[Stored items]
┌──

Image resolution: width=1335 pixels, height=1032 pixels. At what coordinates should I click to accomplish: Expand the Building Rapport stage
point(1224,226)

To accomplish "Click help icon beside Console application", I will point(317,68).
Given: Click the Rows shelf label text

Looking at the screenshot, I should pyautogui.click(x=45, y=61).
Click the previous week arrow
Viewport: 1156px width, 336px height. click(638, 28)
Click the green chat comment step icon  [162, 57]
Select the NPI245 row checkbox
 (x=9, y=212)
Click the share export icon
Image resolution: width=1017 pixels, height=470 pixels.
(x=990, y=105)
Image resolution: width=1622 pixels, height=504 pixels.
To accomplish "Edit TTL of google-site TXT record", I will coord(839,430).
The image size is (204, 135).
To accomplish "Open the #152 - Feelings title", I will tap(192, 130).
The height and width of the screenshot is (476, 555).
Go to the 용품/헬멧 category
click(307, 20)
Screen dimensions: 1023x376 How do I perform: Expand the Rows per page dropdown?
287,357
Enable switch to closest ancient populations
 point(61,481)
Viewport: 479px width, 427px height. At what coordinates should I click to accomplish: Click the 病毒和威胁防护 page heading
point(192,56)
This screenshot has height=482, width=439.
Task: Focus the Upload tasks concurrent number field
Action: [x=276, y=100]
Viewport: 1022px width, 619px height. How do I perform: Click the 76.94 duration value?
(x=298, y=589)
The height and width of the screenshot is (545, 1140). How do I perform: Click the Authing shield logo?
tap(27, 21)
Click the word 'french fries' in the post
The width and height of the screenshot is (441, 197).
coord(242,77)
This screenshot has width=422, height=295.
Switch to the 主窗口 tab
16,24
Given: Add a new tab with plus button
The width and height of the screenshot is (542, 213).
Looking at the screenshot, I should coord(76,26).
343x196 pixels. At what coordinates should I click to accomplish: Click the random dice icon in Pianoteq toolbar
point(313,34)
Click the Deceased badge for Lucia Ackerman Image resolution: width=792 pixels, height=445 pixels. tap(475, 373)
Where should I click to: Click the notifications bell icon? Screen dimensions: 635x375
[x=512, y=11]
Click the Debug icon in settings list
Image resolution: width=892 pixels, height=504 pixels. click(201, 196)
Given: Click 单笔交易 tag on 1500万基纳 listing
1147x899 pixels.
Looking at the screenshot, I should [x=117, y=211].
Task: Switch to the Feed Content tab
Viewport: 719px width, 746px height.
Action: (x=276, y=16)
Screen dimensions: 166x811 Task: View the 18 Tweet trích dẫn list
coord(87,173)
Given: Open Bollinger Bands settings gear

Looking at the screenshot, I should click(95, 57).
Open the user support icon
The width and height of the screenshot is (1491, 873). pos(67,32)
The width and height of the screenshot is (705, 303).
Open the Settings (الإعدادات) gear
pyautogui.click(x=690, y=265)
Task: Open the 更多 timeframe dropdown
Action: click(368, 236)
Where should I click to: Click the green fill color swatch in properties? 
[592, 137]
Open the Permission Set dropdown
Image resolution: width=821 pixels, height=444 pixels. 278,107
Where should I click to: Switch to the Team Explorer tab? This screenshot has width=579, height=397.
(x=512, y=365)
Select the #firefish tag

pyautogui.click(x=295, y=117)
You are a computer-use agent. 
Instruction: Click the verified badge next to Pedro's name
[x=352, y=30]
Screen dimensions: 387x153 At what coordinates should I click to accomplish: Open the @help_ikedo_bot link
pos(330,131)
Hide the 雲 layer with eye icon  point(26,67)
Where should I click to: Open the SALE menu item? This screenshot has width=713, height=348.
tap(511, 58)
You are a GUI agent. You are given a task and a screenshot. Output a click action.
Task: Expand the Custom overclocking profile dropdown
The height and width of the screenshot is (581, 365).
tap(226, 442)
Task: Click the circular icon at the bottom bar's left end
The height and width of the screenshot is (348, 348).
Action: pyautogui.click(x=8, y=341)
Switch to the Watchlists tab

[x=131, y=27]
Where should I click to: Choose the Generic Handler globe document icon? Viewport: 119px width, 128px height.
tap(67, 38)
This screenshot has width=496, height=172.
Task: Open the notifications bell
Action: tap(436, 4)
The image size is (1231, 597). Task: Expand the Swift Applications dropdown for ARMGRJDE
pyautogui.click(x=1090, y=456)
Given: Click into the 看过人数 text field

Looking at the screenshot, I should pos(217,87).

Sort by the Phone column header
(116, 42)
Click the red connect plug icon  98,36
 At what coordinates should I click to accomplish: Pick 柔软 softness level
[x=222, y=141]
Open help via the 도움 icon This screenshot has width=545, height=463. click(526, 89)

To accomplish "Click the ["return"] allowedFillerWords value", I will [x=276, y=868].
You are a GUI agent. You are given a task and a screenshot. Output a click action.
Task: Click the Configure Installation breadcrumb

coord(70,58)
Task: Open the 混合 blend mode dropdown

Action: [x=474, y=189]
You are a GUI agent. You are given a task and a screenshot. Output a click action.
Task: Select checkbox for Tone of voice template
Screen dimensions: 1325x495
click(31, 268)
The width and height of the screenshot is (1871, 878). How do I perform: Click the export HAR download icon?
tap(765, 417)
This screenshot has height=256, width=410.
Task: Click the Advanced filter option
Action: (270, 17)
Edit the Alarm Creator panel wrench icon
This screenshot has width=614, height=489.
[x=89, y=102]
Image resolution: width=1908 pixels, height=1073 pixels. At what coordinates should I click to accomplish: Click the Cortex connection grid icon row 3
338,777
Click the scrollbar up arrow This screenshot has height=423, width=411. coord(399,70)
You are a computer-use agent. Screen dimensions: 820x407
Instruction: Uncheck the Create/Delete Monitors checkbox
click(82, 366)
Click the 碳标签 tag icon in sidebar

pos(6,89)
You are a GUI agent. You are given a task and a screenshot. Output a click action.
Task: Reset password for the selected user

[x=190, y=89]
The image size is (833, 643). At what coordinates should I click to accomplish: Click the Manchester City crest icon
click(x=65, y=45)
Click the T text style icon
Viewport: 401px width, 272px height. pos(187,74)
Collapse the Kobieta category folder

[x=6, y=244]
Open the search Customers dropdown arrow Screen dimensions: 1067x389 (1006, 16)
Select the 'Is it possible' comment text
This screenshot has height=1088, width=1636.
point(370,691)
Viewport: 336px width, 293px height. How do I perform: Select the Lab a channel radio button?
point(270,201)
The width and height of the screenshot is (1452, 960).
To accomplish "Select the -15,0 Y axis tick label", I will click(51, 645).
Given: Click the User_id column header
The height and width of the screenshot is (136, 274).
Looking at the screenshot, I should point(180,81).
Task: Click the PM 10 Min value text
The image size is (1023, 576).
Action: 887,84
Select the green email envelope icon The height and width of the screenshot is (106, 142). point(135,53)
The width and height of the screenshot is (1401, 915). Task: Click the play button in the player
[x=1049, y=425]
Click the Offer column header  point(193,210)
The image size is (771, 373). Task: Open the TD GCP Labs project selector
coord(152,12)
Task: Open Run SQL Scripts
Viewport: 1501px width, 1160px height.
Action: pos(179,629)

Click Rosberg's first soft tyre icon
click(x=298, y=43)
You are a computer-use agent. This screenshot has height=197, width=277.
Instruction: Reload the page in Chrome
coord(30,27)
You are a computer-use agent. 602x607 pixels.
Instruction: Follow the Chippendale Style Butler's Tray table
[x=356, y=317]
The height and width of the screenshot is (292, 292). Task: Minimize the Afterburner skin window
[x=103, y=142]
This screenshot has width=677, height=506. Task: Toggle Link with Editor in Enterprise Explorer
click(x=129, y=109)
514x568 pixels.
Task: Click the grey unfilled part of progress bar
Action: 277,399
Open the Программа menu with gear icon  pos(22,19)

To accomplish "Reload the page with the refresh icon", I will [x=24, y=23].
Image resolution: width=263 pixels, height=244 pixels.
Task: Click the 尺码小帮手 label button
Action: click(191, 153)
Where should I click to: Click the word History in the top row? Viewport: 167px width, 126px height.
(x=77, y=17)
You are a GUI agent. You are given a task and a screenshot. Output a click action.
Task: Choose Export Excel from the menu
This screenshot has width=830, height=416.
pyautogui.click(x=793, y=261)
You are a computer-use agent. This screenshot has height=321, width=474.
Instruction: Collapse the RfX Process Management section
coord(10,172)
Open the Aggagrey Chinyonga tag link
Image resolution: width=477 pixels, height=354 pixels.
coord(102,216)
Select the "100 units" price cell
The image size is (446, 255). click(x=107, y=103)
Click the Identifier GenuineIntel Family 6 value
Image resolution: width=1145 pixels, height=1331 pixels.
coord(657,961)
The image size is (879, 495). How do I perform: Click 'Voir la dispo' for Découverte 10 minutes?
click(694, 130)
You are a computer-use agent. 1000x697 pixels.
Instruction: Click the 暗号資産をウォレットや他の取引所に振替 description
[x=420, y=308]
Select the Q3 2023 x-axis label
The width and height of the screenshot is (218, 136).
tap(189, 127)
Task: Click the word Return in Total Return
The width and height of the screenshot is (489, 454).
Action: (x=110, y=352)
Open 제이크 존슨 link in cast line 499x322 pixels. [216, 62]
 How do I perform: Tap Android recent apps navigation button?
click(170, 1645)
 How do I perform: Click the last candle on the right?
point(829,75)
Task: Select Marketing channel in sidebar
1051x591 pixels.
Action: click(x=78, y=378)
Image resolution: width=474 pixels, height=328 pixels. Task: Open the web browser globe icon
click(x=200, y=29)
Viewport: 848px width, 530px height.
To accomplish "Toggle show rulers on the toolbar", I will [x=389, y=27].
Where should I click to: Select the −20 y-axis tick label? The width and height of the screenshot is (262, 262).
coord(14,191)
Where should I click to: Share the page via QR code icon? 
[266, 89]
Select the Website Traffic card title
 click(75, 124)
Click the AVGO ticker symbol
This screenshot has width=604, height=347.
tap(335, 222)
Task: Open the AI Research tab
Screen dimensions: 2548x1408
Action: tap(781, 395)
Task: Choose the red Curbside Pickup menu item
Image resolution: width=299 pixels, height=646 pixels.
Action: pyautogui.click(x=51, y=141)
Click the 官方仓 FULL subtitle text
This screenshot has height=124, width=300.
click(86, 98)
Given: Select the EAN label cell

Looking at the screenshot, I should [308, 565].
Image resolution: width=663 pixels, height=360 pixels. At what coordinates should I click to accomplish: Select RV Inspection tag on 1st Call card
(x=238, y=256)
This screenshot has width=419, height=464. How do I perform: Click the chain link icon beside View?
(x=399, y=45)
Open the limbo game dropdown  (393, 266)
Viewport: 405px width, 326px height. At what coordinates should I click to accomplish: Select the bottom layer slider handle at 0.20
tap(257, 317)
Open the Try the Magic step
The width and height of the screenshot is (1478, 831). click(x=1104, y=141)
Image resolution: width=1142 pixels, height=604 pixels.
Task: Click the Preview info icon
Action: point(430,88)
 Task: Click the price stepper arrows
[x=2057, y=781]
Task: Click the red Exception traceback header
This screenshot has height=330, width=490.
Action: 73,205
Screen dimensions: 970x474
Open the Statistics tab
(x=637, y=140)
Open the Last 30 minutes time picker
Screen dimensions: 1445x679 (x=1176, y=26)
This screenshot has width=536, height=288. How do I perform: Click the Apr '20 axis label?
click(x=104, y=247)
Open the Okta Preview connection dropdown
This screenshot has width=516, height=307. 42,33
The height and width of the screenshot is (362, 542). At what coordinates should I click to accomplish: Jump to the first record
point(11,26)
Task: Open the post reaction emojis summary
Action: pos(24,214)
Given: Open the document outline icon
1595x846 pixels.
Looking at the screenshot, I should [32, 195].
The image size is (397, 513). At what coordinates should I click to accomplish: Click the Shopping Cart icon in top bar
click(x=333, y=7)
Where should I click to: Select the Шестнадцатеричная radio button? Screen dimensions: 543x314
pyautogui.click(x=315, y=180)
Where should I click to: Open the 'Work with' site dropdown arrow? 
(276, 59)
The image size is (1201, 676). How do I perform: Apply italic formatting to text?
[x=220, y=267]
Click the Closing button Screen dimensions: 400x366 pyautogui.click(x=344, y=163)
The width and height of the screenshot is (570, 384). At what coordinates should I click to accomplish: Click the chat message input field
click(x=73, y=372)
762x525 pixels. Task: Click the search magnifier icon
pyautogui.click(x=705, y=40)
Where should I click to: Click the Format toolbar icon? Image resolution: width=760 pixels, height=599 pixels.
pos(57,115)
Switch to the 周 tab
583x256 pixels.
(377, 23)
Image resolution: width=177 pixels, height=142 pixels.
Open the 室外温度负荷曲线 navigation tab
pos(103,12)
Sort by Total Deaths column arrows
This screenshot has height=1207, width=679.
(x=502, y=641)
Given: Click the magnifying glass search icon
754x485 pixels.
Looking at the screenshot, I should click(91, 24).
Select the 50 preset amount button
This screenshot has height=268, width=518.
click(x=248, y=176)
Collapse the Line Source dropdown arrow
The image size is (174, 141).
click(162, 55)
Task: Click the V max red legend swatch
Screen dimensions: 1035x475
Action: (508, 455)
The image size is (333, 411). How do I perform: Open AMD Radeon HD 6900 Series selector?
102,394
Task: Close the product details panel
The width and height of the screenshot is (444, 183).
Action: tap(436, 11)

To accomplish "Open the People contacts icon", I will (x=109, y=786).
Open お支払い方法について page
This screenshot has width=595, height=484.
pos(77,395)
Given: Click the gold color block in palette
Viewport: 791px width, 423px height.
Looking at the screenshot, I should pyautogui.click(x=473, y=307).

└──

# [What you are asked to do]
In the data above, retype exactly and only the lines between the one holding "Viewport: 1022px width, 619px" and the one holding "Click the Deceased", inclusive.

# [Solution to this task]
Viewport: 1022px width, 619px height. How do I perform: Click the 76.94 duration value?
(x=298, y=589)
The height and width of the screenshot is (545, 1140). How do I perform: Click the Authing shield logo?
tap(27, 21)
Click the word 'french fries' in the post
The width and height of the screenshot is (441, 197).
coord(242,77)
This screenshot has width=422, height=295.
Switch to the 主窗口 tab
16,24
Given: Add a new tab with plus button
The width and height of the screenshot is (542, 213).
Looking at the screenshot, I should coord(76,26).
343x196 pixels. At what coordinates should I click to accomplish: Click the random dice icon in Pianoteq toolbar
point(313,34)
Click the Deceased badge for Lucia Ackerman Image resolution: width=792 pixels, height=445 pixels. tap(475, 373)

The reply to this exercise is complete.